EXERCISE PROMPT
Write out the material again, substituting "The screenshot size is" for each occurrence of "The image size is" and leaving everything else unchanged.

Begin MATERIAL

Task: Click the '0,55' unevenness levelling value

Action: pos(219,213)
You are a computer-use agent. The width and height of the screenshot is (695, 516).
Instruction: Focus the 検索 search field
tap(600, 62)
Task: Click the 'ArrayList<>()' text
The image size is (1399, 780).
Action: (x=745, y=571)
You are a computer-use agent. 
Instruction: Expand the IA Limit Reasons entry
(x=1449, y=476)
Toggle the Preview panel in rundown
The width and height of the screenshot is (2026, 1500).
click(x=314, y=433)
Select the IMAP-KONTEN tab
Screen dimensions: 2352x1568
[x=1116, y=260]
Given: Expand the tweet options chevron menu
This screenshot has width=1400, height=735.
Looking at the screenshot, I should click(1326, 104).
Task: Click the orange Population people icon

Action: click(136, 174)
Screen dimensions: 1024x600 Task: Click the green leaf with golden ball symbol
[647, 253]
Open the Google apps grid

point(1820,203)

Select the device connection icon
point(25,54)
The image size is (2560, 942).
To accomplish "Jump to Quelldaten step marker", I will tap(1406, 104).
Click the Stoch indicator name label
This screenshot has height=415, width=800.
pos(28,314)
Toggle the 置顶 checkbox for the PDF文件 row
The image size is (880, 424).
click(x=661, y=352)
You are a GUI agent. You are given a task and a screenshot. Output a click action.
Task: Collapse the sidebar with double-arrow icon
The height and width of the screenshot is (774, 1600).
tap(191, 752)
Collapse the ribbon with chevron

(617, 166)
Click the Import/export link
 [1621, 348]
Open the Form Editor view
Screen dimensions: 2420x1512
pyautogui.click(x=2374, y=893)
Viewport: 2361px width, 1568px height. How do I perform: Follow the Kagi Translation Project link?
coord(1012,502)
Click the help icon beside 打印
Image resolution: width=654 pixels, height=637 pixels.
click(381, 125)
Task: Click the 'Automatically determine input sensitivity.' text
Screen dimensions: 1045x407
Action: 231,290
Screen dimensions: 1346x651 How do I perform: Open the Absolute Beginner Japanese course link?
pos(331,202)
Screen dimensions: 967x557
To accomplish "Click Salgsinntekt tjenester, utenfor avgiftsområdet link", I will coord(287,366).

End MATERIAL

SOLUTION TO THIS TASK
Task: Click the '0,55' unevenness levelling value

Action: pos(219,213)
You are a computer-use agent. The width and height of the screenshot is (695, 516).
Instruction: Focus the 検索 search field
tap(600, 62)
Task: Click the 'ArrayList<>()' text
The screenshot size is (1399, 780).
Action: (x=745, y=571)
You are a computer-use agent. 
Instruction: Expand the IA Limit Reasons entry
(x=1449, y=476)
Toggle the Preview panel in rundown
The width and height of the screenshot is (2026, 1500).
click(x=314, y=433)
Select the IMAP-KONTEN tab
Screen dimensions: 2352x1568
[x=1116, y=260]
Given: Expand the tweet options chevron menu
This screenshot has width=1400, height=735.
Looking at the screenshot, I should click(1326, 104).
Task: Click the orange Population people icon

Action: click(136, 174)
Screen dimensions: 1024x600 Task: Click the green leaf with golden ball symbol
[647, 253]
Open the Google apps grid

point(1820,203)

Select the device connection icon
point(25,54)
The screenshot size is (2560, 942).
To accomplish "Jump to Quelldaten step marker", I will tap(1406, 104).
Click the Stoch indicator name label
This screenshot has height=415, width=800.
pos(28,314)
Toggle the 置顶 checkbox for the PDF文件 row
The screenshot size is (880, 424).
click(x=661, y=352)
You are a GUI agent. You are given a task and a screenshot. Output a click action.
Task: Collapse the sidebar with double-arrow icon
The height and width of the screenshot is (774, 1600).
tap(191, 752)
Collapse the ribbon with chevron

(617, 166)
Click the Import/export link
 [1621, 348]
Open the Form Editor view
Screen dimensions: 2420x1512
pyautogui.click(x=2374, y=893)
Viewport: 2361px width, 1568px height. How do I perform: Follow the Kagi Translation Project link?
coord(1012,502)
Click the help icon beside 打印
Image resolution: width=654 pixels, height=637 pixels.
click(381, 125)
Task: Click the 'Automatically determine input sensitivity.' text
Screen dimensions: 1045x407
Action: 231,290
Screen dimensions: 1346x651 How do I perform: Open the Absolute Beginner Japanese course link?
pos(331,202)
Screen dimensions: 967x557
To accomplish "Click Salgsinntekt tjenester, utenfor avgiftsområdet link", I will coord(287,366).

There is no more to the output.